4B50 Gary - as I started to read this thread I instantly thought of the "tap a cap" that Dixie carried years ago and am glad to see your post that they still do. I've got a couple of questions that I know you can answer. First, I remember that you could make them out of aluminum cans like you mentioned and that you used kid's paper roll caps - How do you cut the paper roll cap to get it to size to fit the aluminum cap you've punched and what do you use to glue it in with? (I'm assuming that you have to glue it in?) Secon - I don't have kids or grandkids. I mentioned the old roll paper caps that we had when we were kids to someone the other day and theydidn't think that you could get them anymore? He thought the "do gooders" had made them disappear off the shelves as they were "so dangerouse" for children. Are they still available and if so, where can you buy them?
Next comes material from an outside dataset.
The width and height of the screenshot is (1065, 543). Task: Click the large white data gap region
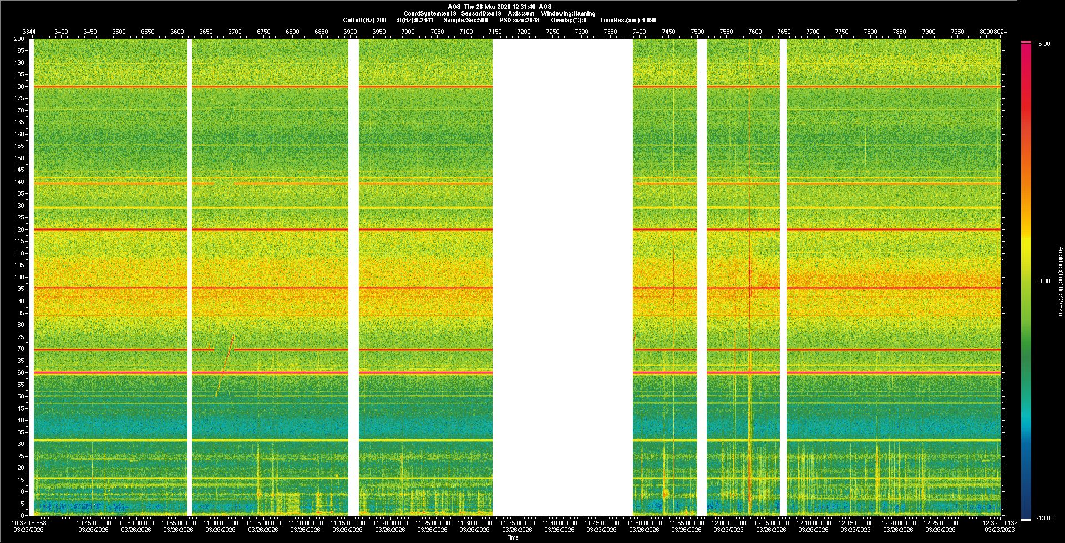click(x=562, y=277)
Many thanks! bedbugbilly
 
Midway USA says they expect them back in stock in Jan 2010!

The story I hear from those who used to use them is that the Tap o Cap used to work pretty well, back when you could buy hotter toy caps. My guess is that product safety regulations are responsible for the fact that you can't get good roll caps anymore, but I can't prove it.
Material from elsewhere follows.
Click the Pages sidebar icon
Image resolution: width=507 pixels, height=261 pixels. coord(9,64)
I have played with making my own #11 caps a little bit, but not with roll caps. I had a guy send me a bunch of the aluminum cups he made with the cap o tap, and I was going to try to make them the same way I reload large pistol primers. With strike anywhere matches. The problem I ran into was that the cup made by the Tap o Cap is smaller than a store bought #11 caps. So it doesn't hold enough of the match head compound to work well. That does not mean, however, that I have totally given up on the project. In Ron Brown's book Homemade guns and Homemade Ammo there is a recipe for primer compound, that a friend of mine is using. He has had pretty good success making primers with that mixture, so I will probably give that a whirl before I abandon the project. Unless I find out that my 209 adapter project shows more promise first! If I can fit six of these in a percussion revolver, I am pretty sure that using small pistol primers in them, with the use of these primer converters will be the way to go.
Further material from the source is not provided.